### BACAAN
Mongabay.co.id

Banjir dan Longsor Bengkulu, Jalur Hukum Ditempuh Demi Bencana Menjauh

 

 

Baca:

Banjir dan Longsor Bengkulu, Ada yang Salah dengan Pengelolaan Bentang Alam?

Banjir dan Longsor Bengkulu, Perbaikan Lingkungan Prioritas Utama

**

 

Jauh sebelum bencana bajir dan longsor mendera Bengkulu, Sabtu 27 April 2019, Walhi Bengkulu sudah melakukan kajian atas kerusakan ekosistem alam. Khususnya di Daerah Aliran Sungai [DAS] Bengkulu di bentang Bukit Barisan.

### DAFTAR TUGAS
- A) Tentukan apakah setiap pernyataan berikut sesuai dengan bacaan tentang banjir dan longsor Bengkulu: (i) Walhi Bengkulu sudah mengkaji kerusakan ekosistem alam sebelum bencana terjadi; (ii) bencana itu terjadi pada hari Minggu, 27 April 2019; (iii) kajian tersebut terutama menyangkut DAS Bengkulu di bentang Bukit Barisan. Jawab ya atau tidak, lalu sertakan kutipan dari bacaan yang menjadi dasarnya.
- B) Kutip bagian bacaan tentang banjir dan longsor Bengkulu mulai dari "Mongabay.co.id" sampai dengan "Pengelolaan Bentang Alam?".
Materi di bawah ini tidak dipakai untuk bagian ini.

### KUTIPAN SUMBER
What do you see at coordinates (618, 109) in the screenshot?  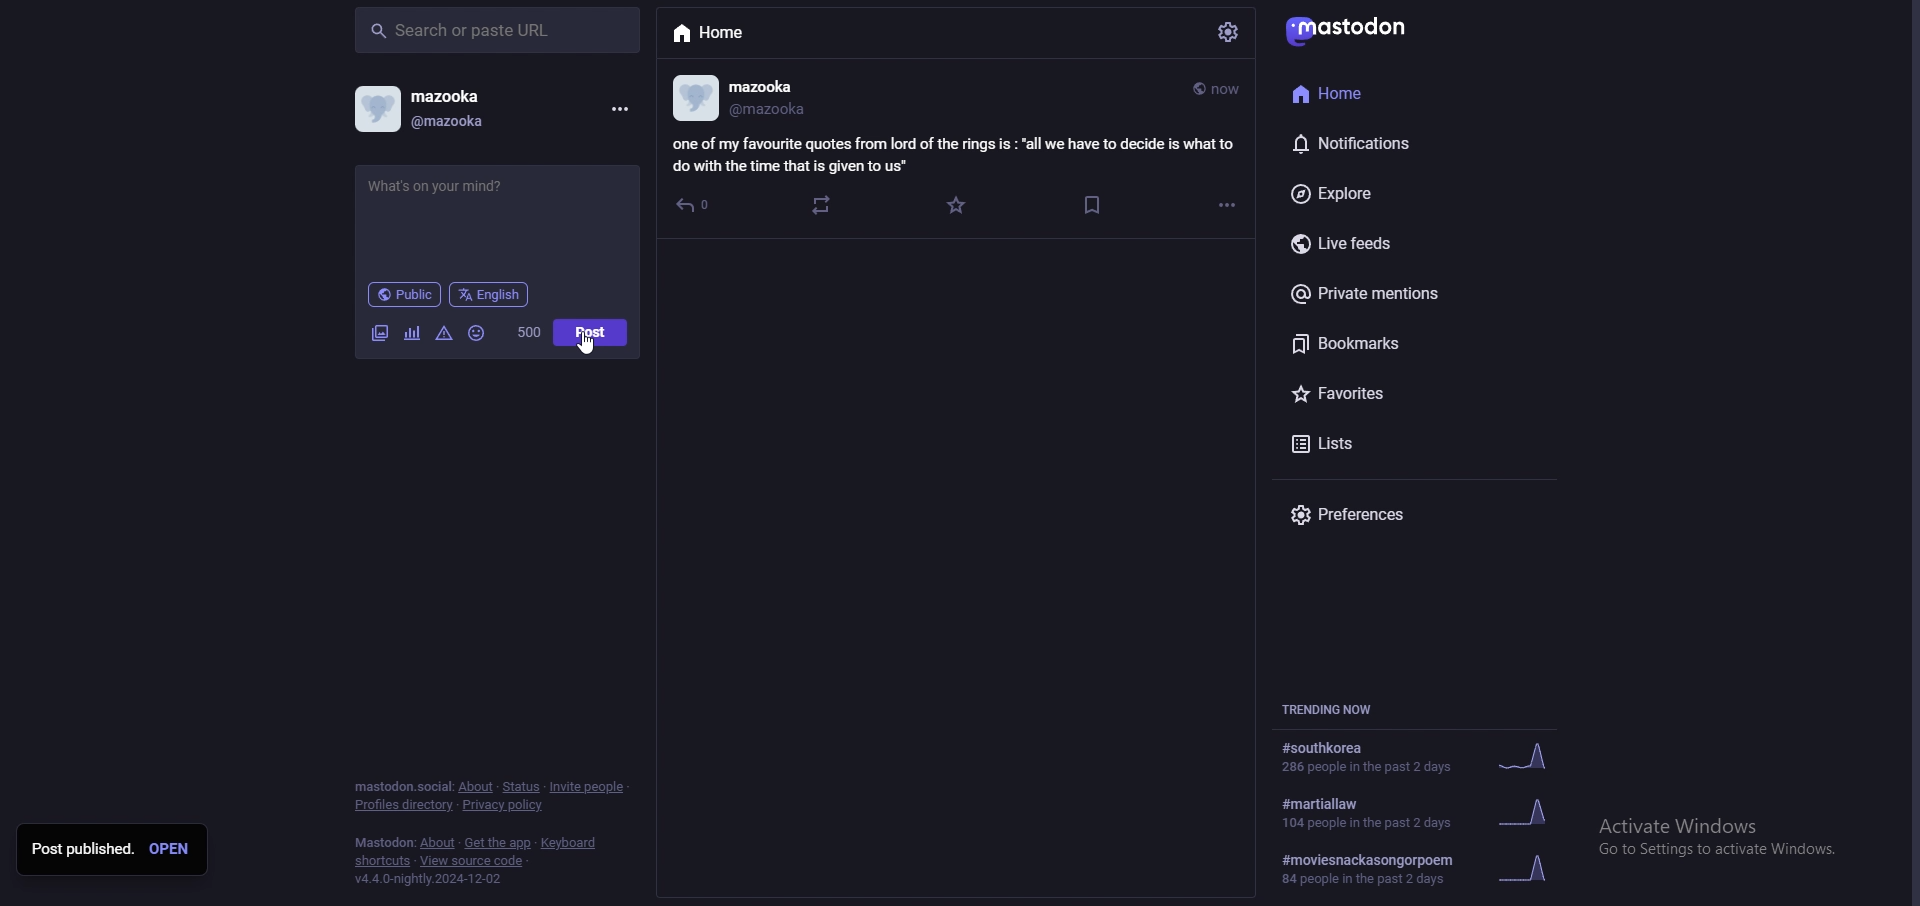 I see `menu` at bounding box center [618, 109].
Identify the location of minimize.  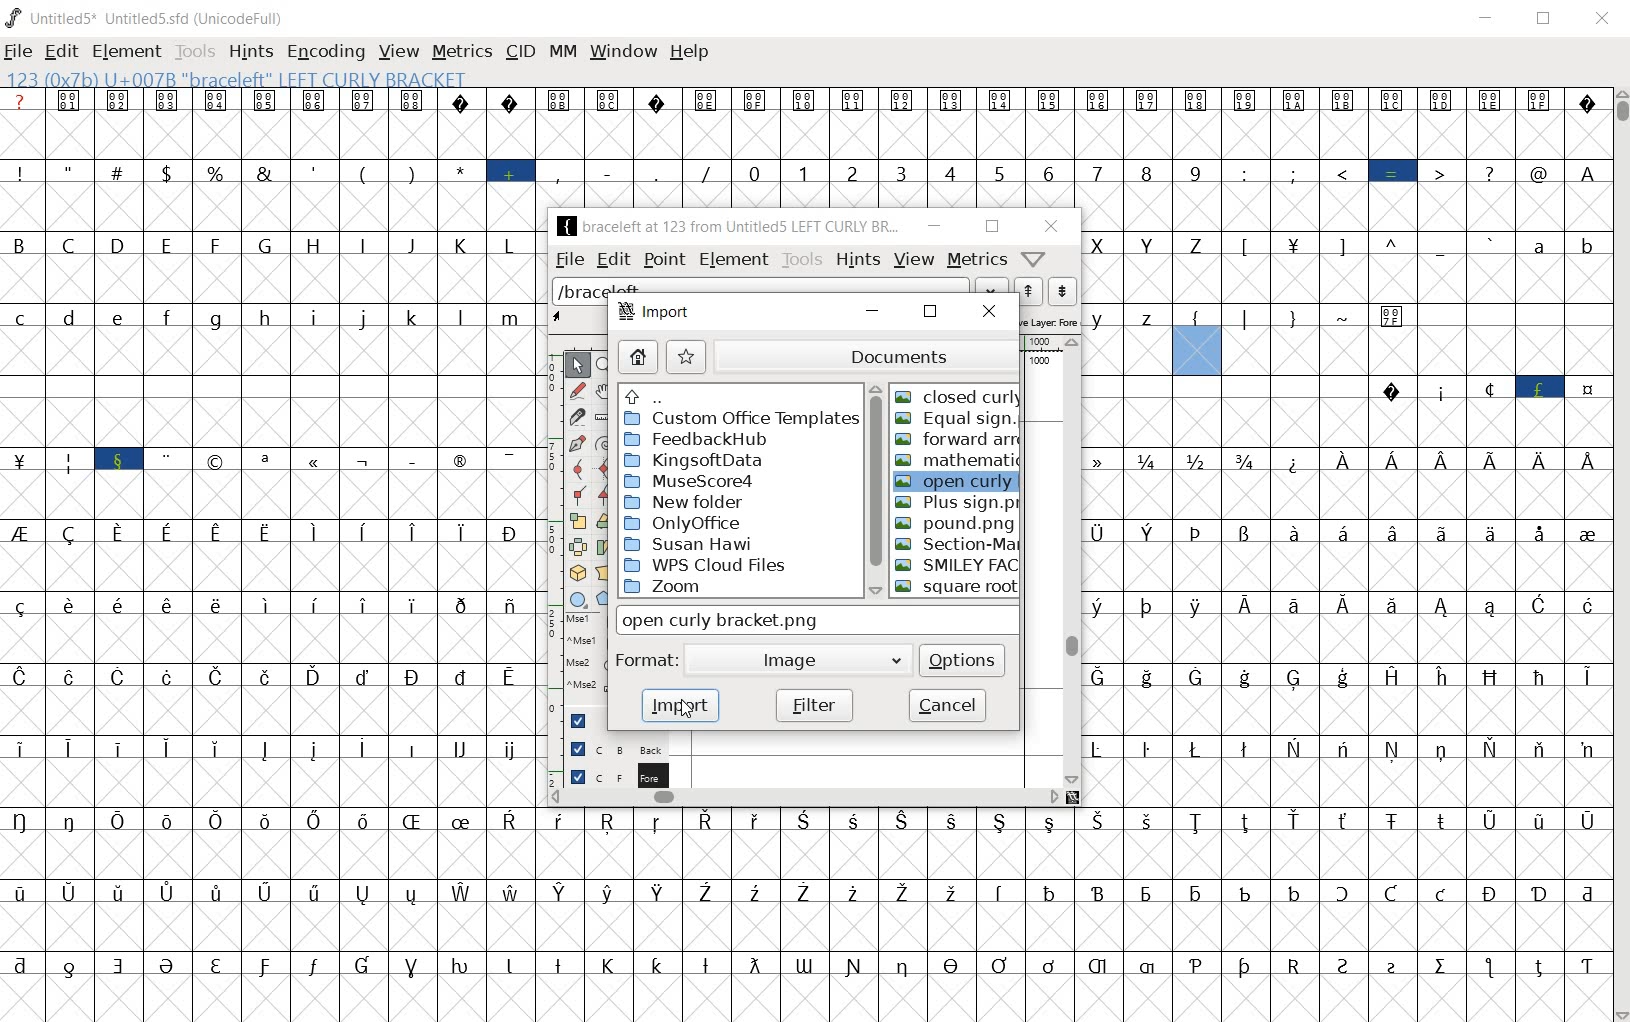
(1490, 19).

### KUMPULAN JAWABAN
- A)
(i) Ya: "Walhi Bengkulu sudah melakukan kajian atas kerusakan ekosistem alam"
(ii) Tidak: "Sabtu 27 April 2019"
(iii) Ya: "Khususnya di Daerah Aliran Sungai [DAS] Bengkulu di bentang Bukit Barisan"

- B)
Mongabay.co.id

Banjir dan Longsor Bengkulu, Jalur Hukum Ditempuh Demi Bencana Menjauh

 

 

Baca:

Banjir dan Longsor Bengkulu, Ada yang Salah dengan Pengelolaan Bentang Alam?